Problem: Output exactly the lines between the line that contains "Image resolution: width=608" and the last line of the material, counting both.

Exercise data:
++++
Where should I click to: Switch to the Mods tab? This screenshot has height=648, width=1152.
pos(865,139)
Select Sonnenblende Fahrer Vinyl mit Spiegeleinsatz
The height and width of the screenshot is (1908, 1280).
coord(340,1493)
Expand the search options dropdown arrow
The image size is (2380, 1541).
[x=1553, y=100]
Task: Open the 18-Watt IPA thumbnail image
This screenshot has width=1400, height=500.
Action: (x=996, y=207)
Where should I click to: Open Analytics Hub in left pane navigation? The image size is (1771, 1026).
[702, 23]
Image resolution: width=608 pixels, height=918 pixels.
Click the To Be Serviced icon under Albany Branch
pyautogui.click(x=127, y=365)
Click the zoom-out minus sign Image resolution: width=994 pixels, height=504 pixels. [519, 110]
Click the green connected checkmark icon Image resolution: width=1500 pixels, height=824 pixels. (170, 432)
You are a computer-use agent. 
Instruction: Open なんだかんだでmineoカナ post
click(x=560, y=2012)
++++
Output:
Image resolution: width=608 pixels, height=918 pixels.
Click the To Be Serviced icon under Albany Branch
pyautogui.click(x=127, y=365)
Click the zoom-out minus sign Image resolution: width=994 pixels, height=504 pixels. [519, 110]
Click the green connected checkmark icon Image resolution: width=1500 pixels, height=824 pixels. (170, 432)
You are a computer-use agent. 
Instruction: Open なんだかんだでmineoカナ post
click(x=560, y=2012)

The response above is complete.